Na presidência da audiência, Castellar afirmou enxergar um “conflito de interesses” entre as partes envolvidas e disse que é preciso encontrar um ponto de equilíbrio dentro das possibilidades técnicas e jurídicas.
“Estamos diante de um debate necessário à sociedade brasileira, com vários aspectos que tangenciam essa discussão. De um lado é preciso oferecer segurança jurídica aos fabricantes dos fogos. Contudo, é importante, dentro do possível, proporcionar conforto a pessoas com hipersensibilidade, como autistas e idosos, além dos animais”, ressaltou.

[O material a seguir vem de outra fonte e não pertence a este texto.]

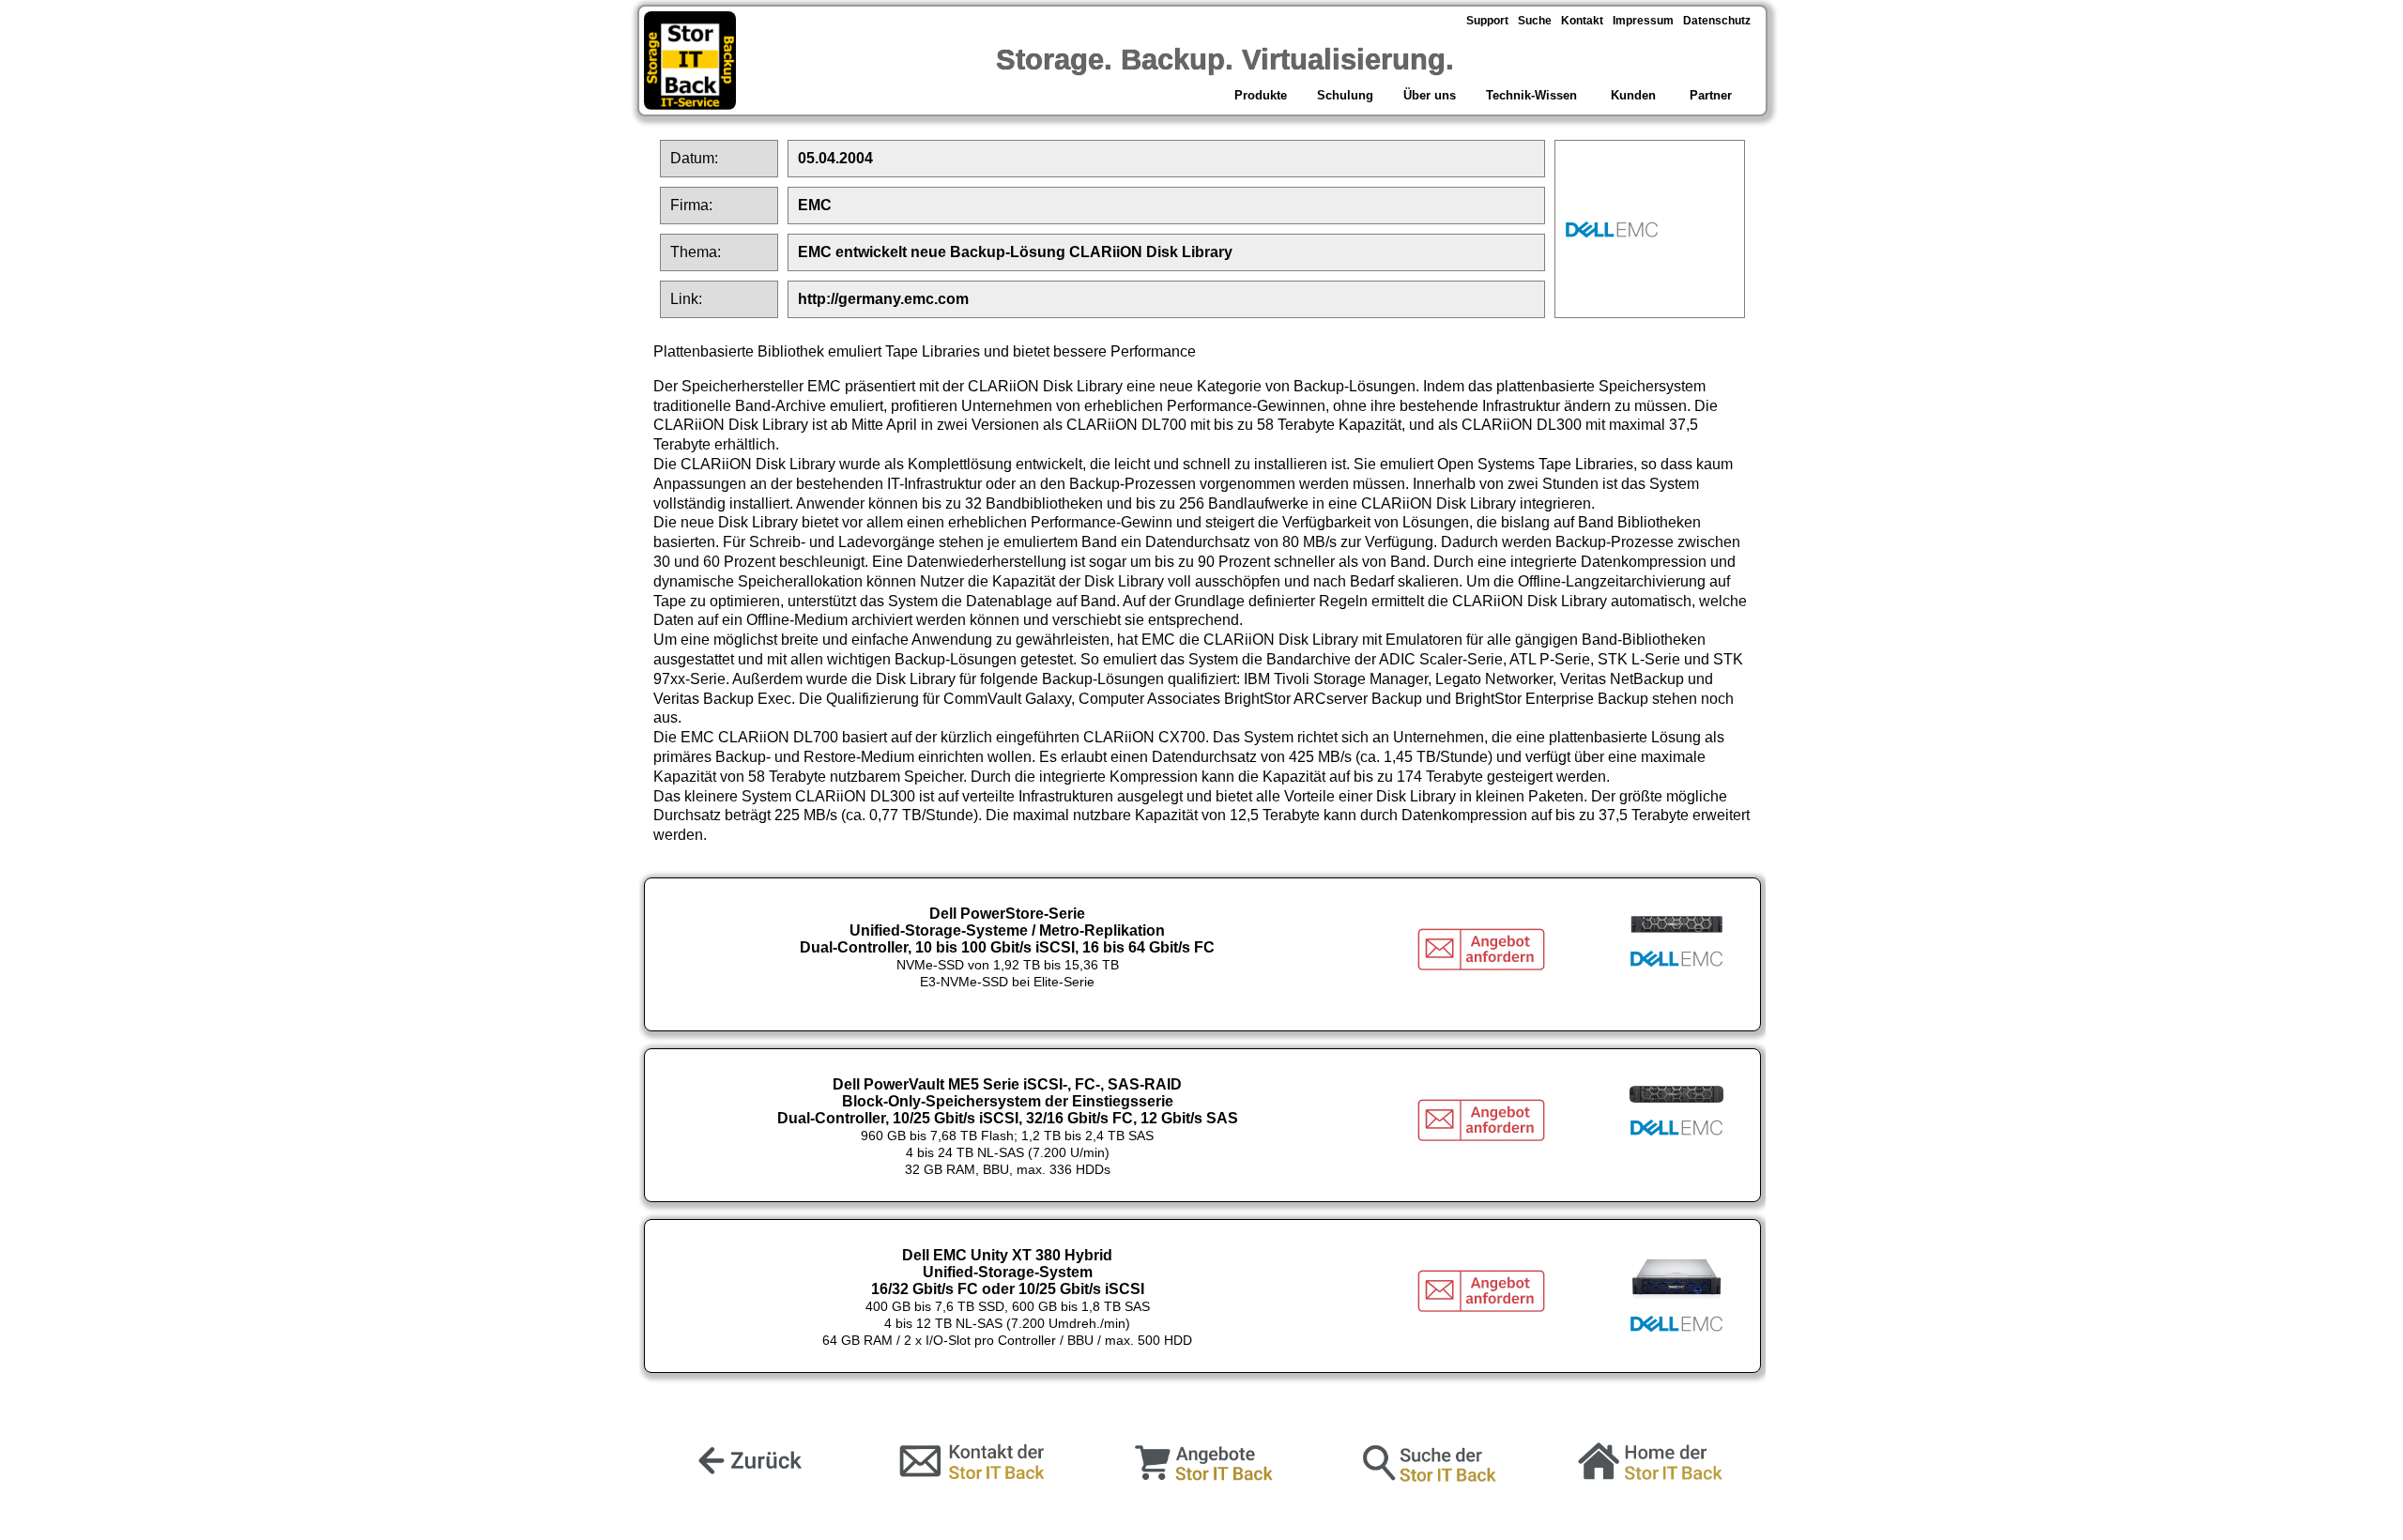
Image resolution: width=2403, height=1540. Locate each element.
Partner (1713, 95)
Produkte (1259, 95)
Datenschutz (1717, 20)
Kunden (1633, 95)
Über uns (1429, 95)
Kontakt (1582, 20)
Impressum (1643, 20)
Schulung (1345, 95)
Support (1487, 20)
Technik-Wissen (1531, 95)
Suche (1535, 20)
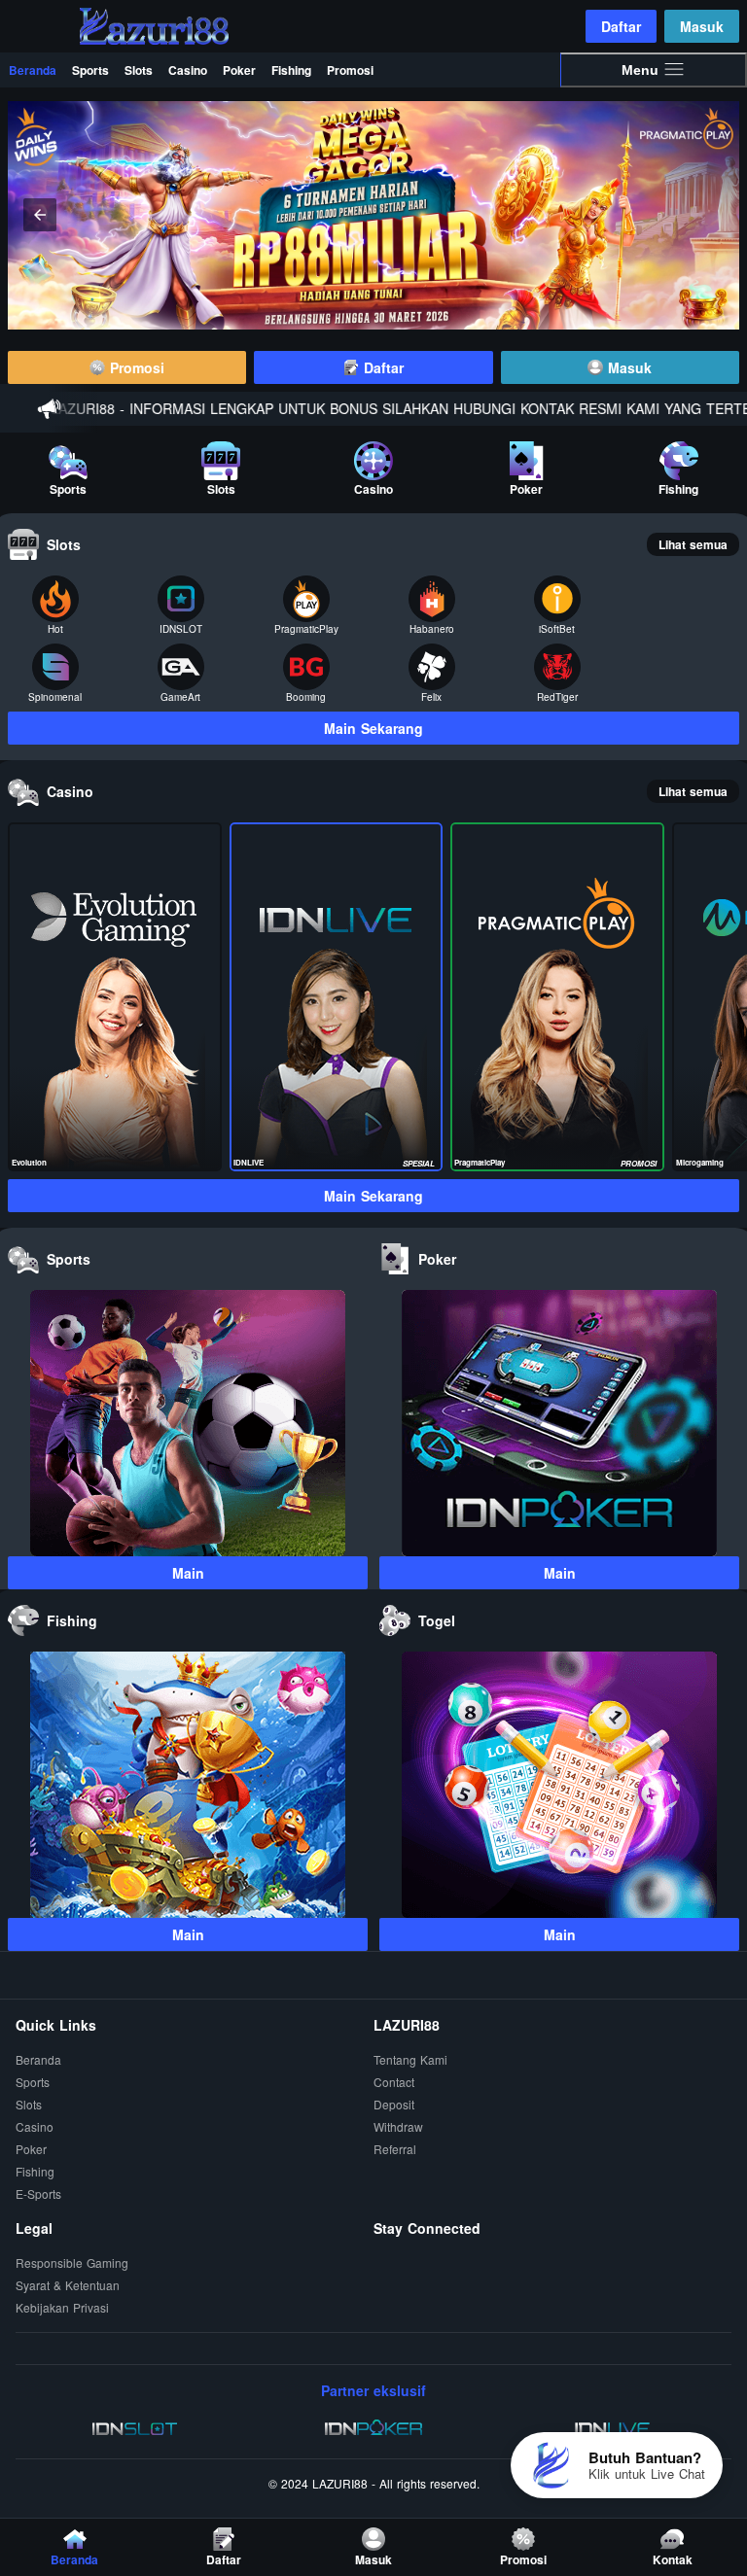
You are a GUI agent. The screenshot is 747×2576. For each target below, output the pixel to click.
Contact (394, 2082)
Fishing (291, 70)
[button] (707, 214)
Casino (187, 70)
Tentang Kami (410, 2060)
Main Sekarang (373, 728)
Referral (395, 2149)
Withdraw (398, 2127)
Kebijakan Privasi (62, 2308)
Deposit (394, 2105)
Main (188, 1573)
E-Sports (38, 2194)
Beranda (32, 70)
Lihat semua (693, 544)
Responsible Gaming (72, 2263)
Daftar (621, 26)
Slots (138, 70)
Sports (90, 70)
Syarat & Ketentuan (68, 2286)
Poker (239, 70)
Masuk (702, 26)
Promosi (350, 70)
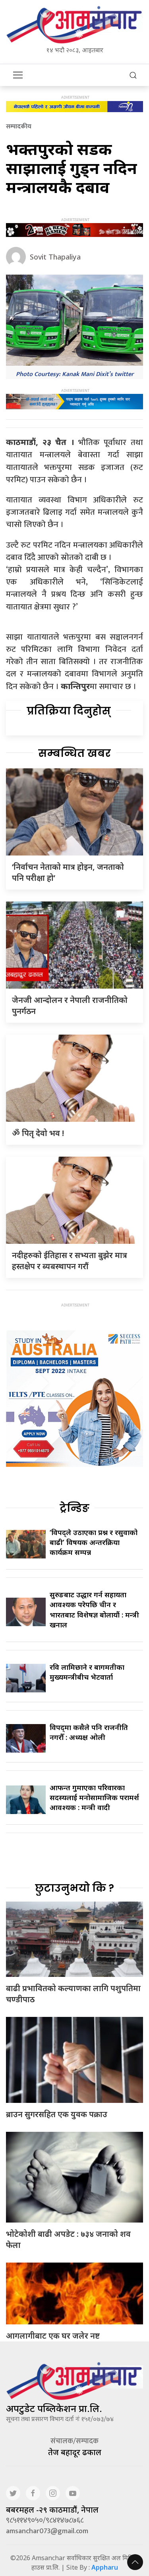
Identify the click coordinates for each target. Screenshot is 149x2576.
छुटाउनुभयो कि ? (74, 1888)
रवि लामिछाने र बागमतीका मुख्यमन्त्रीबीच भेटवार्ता (87, 1672)
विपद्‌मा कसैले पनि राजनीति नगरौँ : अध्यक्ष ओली (89, 1732)
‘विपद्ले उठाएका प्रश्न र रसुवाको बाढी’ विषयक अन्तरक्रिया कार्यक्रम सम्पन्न (93, 1542)
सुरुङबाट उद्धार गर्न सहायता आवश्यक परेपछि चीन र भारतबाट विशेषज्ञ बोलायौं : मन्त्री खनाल (94, 1609)
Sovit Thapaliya (55, 257)
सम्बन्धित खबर (74, 753)
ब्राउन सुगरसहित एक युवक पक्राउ (56, 2114)
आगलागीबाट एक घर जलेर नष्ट (53, 2335)
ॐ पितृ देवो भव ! (38, 1133)
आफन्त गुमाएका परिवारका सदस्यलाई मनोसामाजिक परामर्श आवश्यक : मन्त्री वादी (94, 1797)
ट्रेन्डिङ (74, 1508)
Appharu (104, 2567)
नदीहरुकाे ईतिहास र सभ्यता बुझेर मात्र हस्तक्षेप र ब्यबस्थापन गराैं (69, 1261)
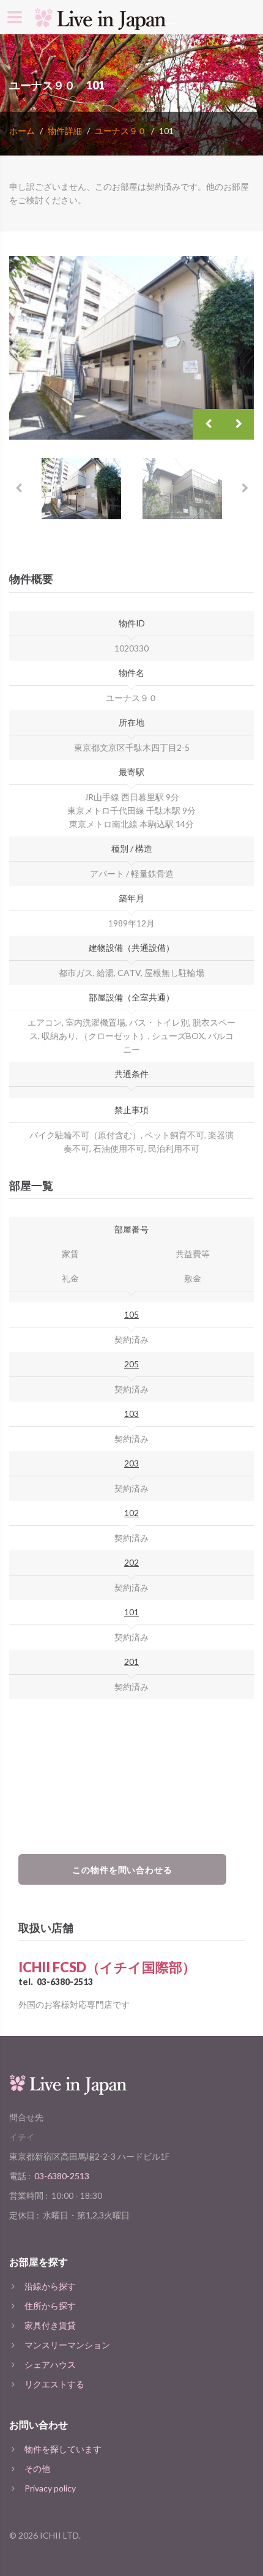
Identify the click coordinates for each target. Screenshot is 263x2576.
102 (131, 1513)
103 (131, 1413)
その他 (37, 2468)
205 (131, 1364)
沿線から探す (50, 2286)
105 (131, 1314)
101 (131, 1612)
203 (131, 1463)
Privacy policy (50, 2488)
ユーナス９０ (120, 131)
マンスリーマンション (67, 2345)
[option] (131, 348)
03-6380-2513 (65, 1982)
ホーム (22, 131)
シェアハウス (50, 2364)
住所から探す (50, 2305)
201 (131, 1661)
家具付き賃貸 (50, 2325)
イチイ (22, 2136)
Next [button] (238, 424)
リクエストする (54, 2384)
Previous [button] (208, 424)
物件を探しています (63, 2449)
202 (131, 1562)
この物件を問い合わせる (122, 1869)
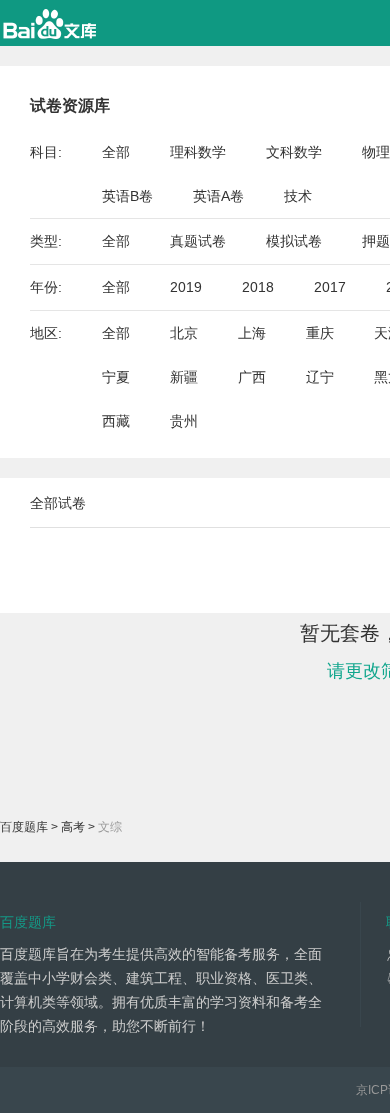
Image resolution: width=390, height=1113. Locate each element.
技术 (298, 196)
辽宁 (320, 377)
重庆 (320, 333)
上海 (252, 333)
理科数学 (198, 152)
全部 (116, 152)
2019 (186, 287)
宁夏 (116, 377)
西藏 (116, 421)
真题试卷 (198, 241)
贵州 (184, 421)
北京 (184, 333)
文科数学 (294, 152)
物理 (376, 152)
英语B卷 (127, 196)
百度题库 (24, 827)
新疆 (184, 377)
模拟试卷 (294, 241)
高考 (73, 827)
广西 (252, 377)
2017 (330, 287)
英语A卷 (218, 196)
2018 (258, 287)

O projeto é de autoria do senador Randolfe Rodrigues (Rede-AP) e já foi aprovado pela Comissão de Educação (CE). Se for aprovado também pela CCJ, poderá seguir diretamente para a Câmara dos Deputados.
Preocupação
O vereador Ronaldo Tannús (PSDB-MG), da Câmara Municipal de Uberlândia, foi autor em 2021 de um projeto de lei municipal que limitou o uso dos fogos de artifício que causam barulhos intensos no momento da explosão. Ele defendeu a ampliação da restrição para todo o país citando o efeito dos fogos sobre as pessoas com Transtorno do Espectro Autista (TEA), que, segundo ele, são um grupo cada vez mais numeroso na população brasileira.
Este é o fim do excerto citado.